Three months shy of turning 21, Otte decided to write a children’s book. She started and finished the book, titled “The Young American Farmer,” over Thanksgiving break. The book, featuring Otte’s original story and illustrations, is now available through Amazon.

Kourtney Otte proudly displays her book. The book's cover has the character Millie on it. Millie a young girl with short, brown hair, overalls, and a straw hat. Kourtney Otte holds a copy of her newly released book. It covers topics from life on a farm to what farms can produce to what it means to be a farmer.

Otte wanted her book to teach the basics of agriculture, so she created the character Millie. Millie (who is named after Otte’s puppy) talks about her experiences living on a farm.

Otte explains,

The book isn't meant to be this all-knowing document about agriculture. It's meant to introduce agriculture to children and prompt adults to ask questions that encourage research and conversations with agriculturalists.” 

Otte grew up on a family farm but realizes not everyone has that experience. She remembers one friend in high school thinking that Walmart created its own food without farmers. This experience influenced Otte to pursue agricultural education and make it the focus of her first book.  

The royalties from “The Young American Farmer” will go to a new ASEC program called Leaders in Education Agriculture Preparing Students (LEAPS) that Otte founded. The program gives ASEC students opportunities to build agriculture into curricula while also adding experience to their resumes.

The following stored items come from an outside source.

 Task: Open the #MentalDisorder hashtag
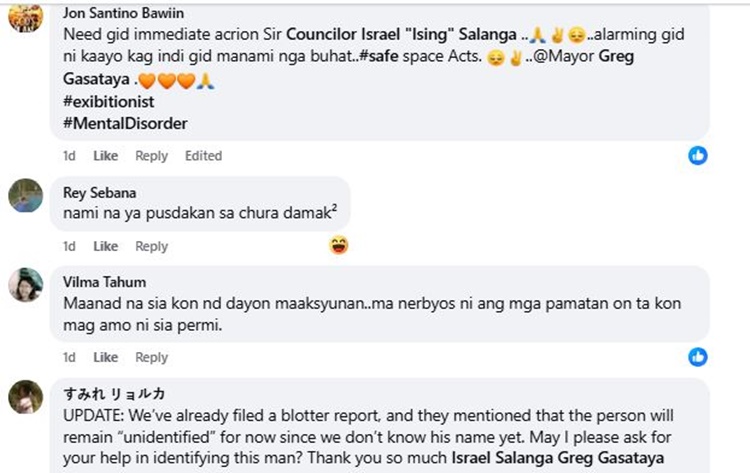(125, 124)
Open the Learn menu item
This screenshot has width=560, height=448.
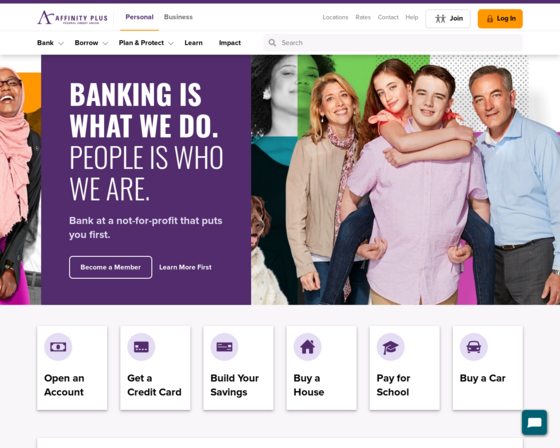pyautogui.click(x=194, y=43)
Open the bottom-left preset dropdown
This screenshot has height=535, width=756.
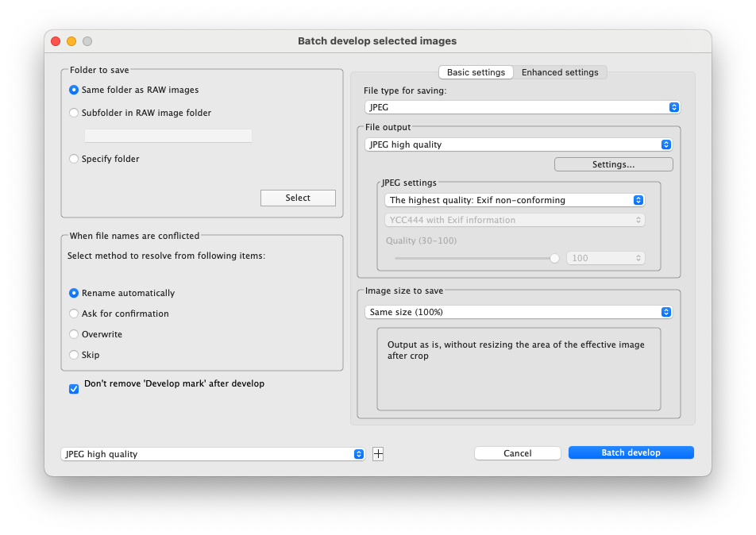click(213, 454)
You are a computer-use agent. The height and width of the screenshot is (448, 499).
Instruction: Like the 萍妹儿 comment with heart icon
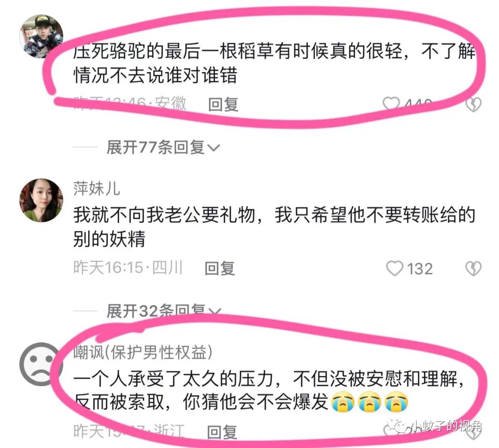[x=395, y=268]
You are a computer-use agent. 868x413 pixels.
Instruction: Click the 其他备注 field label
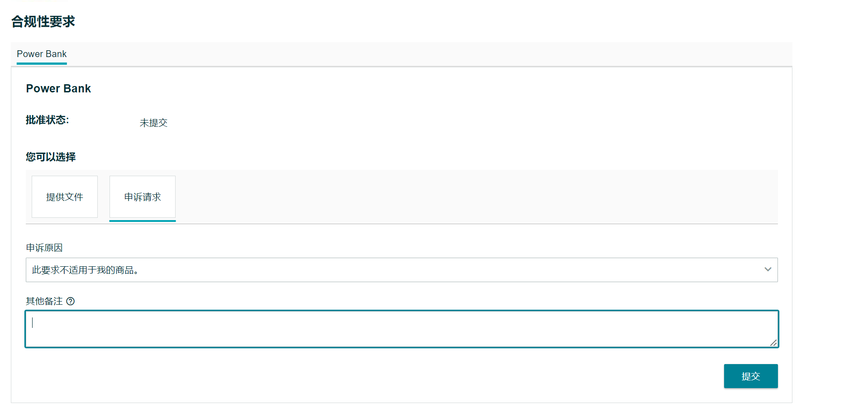click(x=44, y=301)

Otte holds up her book to a group of kindergarten students Otte reads to a group of kindergartners at a local elementary school. Otte dedicated "The Young American Farmer" to "young agriculturalists" like these students, who she hopes will want to learn more about the possibilities of agriculture.

“I’m a writer and a futurist,” Otte said. “My biggest goal is to figure out what the future of agriculture needs, what the future of ag education needs.”

Otte intends for this book to be the first of many. “I have a couple other books that I'm drafting through right now, but I'm taking it a lot slower this time. I want each book to dive into a different sector of agriculture.”

Otte credits her accomplishment to being in the College of Agriculture.

The College of Agriculture has opened my eyes to the breadth of what agriculture is and what we can also do as students,” Otte said. “I often think, ‘Oh, I'm just a student. I can't do that because I'm so young.’ Purdue Agriculture has shown me that whatever I thought I was capable of, I can do so much more.”